There’s a long stretch of pristine white beach, bisected by a purple ribbon of water that runs east toward the South China Sea. At the high water mark, there’s a shimmering sand castle, complete with turrets, ramparts, and redoubts. And like the topsy-turvy world Alice encountered on the other side of a looking glass, things down below get curiouser and curiouser.
It’s like staring at an ant farm. There’s surely pattern and purpose to it all, but if you’re not an ant, it’s hard to comprehend. There are things trying to kill other things down there. It’s a battle royal with flags flying and carcasses crumpled everywhere. As a bloody sun pumps more light onto the scene, an army of things swarms toward the walls of that sand castle where an army of other things tries to drive them back. The clash is horrible there.
With a final rumble of Kipling’s thunder the dawn cracks full and dumps you off that high perch. And down in the mud and the blood, you are once again a Marine Corps Combat Correspondent assigned to celebrate or eulogize the things around you, the guys doing the fighting and dying in the Great Big Battle of Hue City. There are plenty of civilian reporters milling around down here, the ones who fashion themselves front-line war correspondents, but they’ve got a job much different than yours despite a similar title. They will interview, analyze, and dissect the fight from tactical or political perspectives. Your beat is down in the squads and platoons, writing quirky hometown vignettes about the grunts that know little of the tactics and care less about the politics.
It’s a symbiotic relationship on this beat among the men who carry the fight forward on blistered, aching infantry feet. The way it works is the grunts fight the battles and combat correspondents march along with them, observing from close-up and picking up the little stories that civilian newsmen consider too petty o
r heroic to support national cynicism about an unpopular war. The military correspondents aim their stuff at the rural American weeklies and small-time fish-wrappers that need copy to fill the news-hole with local color. The grunts get a little recognition in their hometowns and the occasional shot of publicity often makes their miserable existence a little easier to abide.
Among the very few of us assigned to the combat correspondent gig, there is little desire to put up with the misery, pain, and exhaustion of the grunt lifestyle on anything but an irregular schedule.

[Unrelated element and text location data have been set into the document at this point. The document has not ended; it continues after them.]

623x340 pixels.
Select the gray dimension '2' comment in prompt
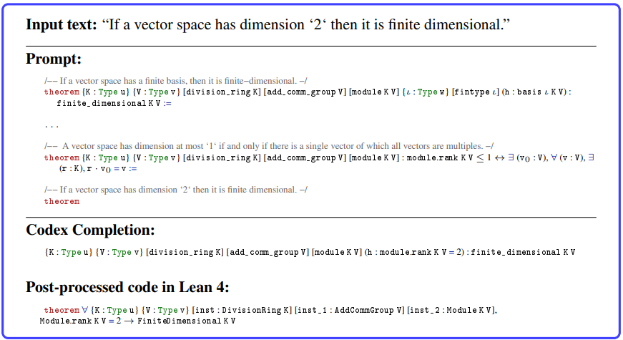coord(176,190)
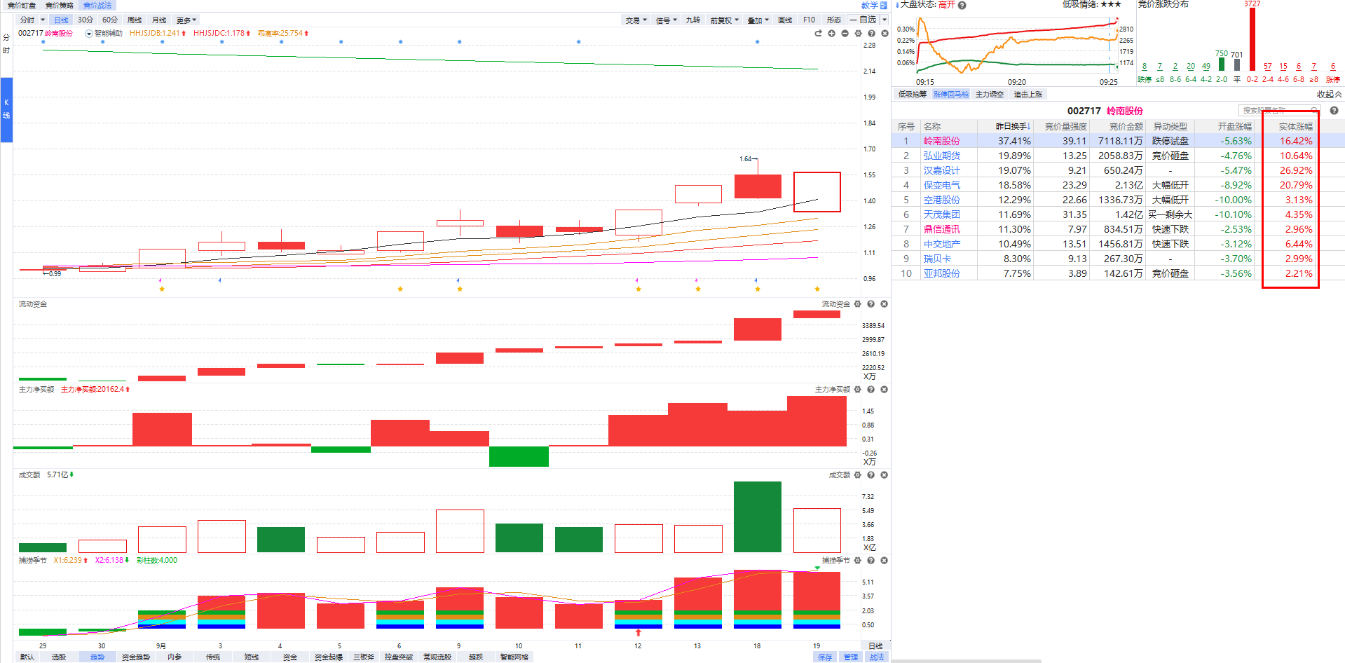
Task: Click the share arrow icon on main chart
Action: [818, 34]
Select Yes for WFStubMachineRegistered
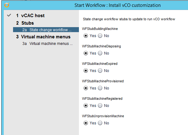The image size is (188, 135). point(86,105)
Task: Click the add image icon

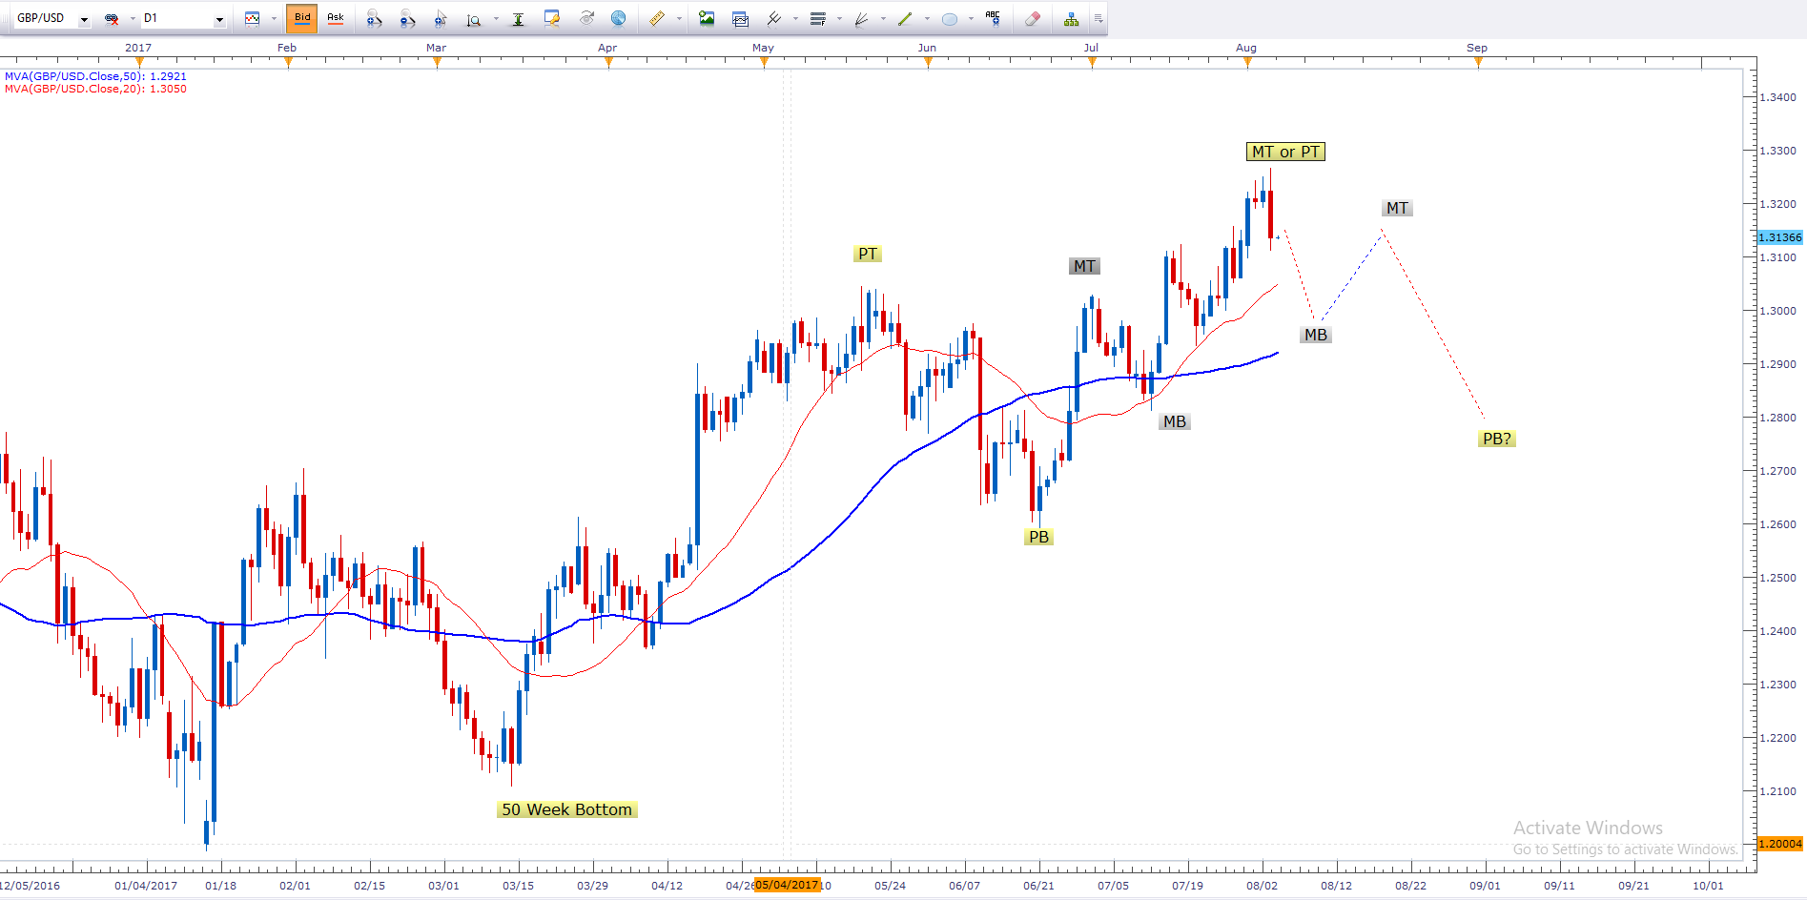Action: coord(707,18)
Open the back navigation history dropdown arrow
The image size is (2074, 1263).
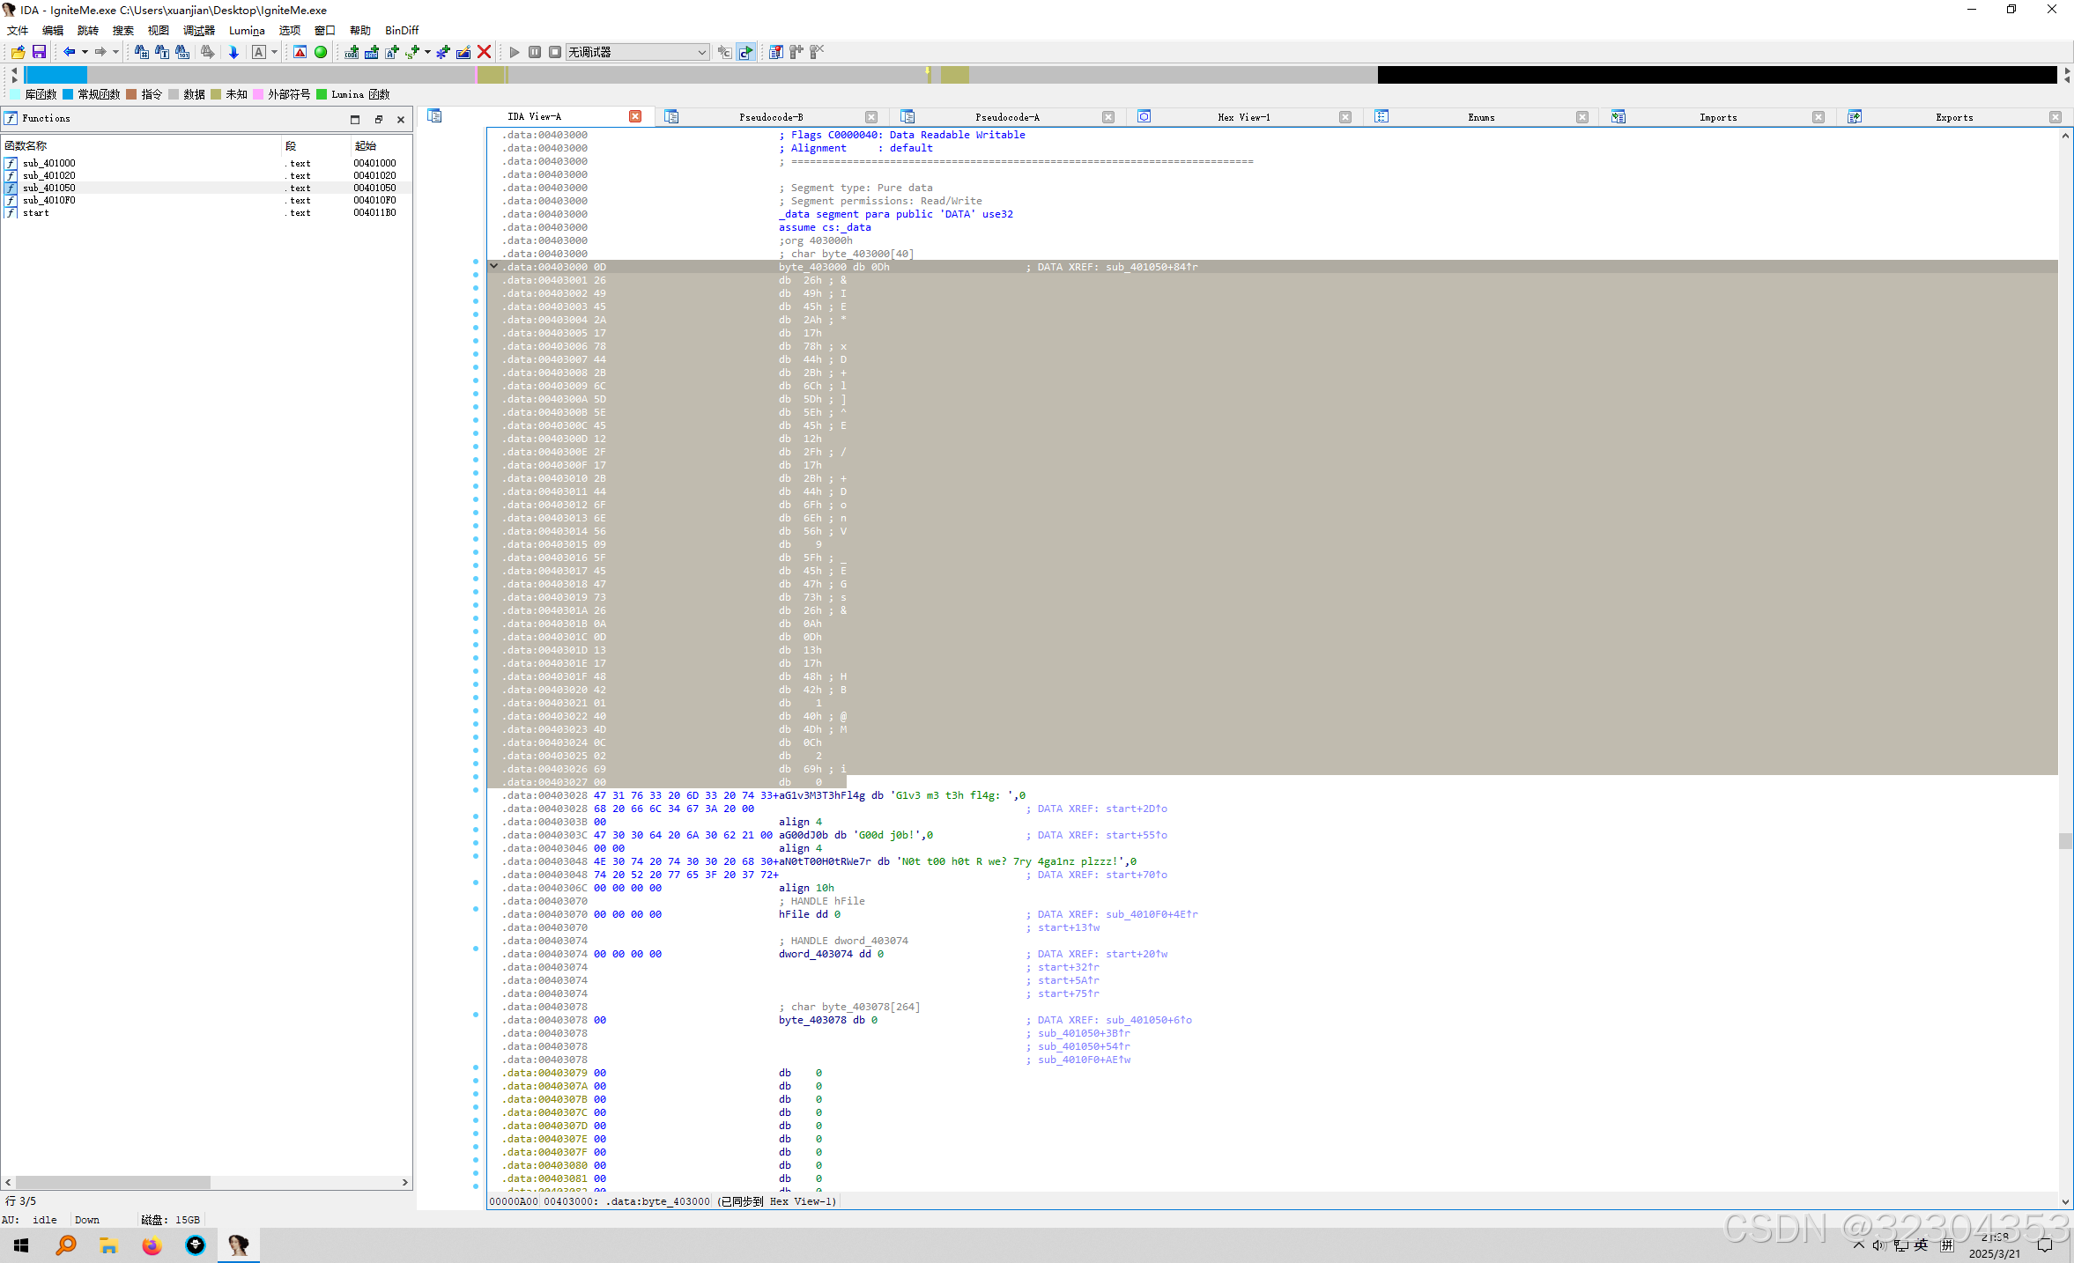85,52
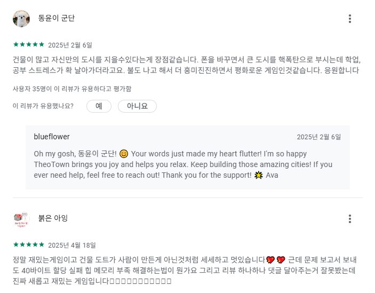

We mostly stick with it because we know there’s an out when we want one. We carry orders that say we can come and go as required, which means when we please most of the time. The key is to maintain just a little distance. You can write knowledgeably and insightfully about infantrymen without having to be one every day all the time. At least that’s what we keep telling ourselves in an effort to maintain that crucial little distance between observers and observed. It doesn’t always work that way. We are, after all, trained U.S. Marines just like the guys we write about, and that’s a factor that keeps cropping up when times get hard.
Times are most definitely hard and somehow out of joint here in Hue City. Modern warriors, fondling automatic rifles, stare across the water at the walls of the Citadel in the same way ancients must have stood near arbalests and catapults before the great siege battles of antiquity. Now it’s Yankee Doodle besieging King Nguyen’s Court and there are desperate defenders burrowed like moles into the walls surrounding his palace. And King Nguyen holds a valuable trump in this contest. Those walls and his palace are cultural icons filled with historically significant artifacts. Marines don’t give a shit about all that, but someone in Saigon does. There will be no air strikes or artillery barrages employed lest those life-saving methods blow big chunks out of Vietnamese history.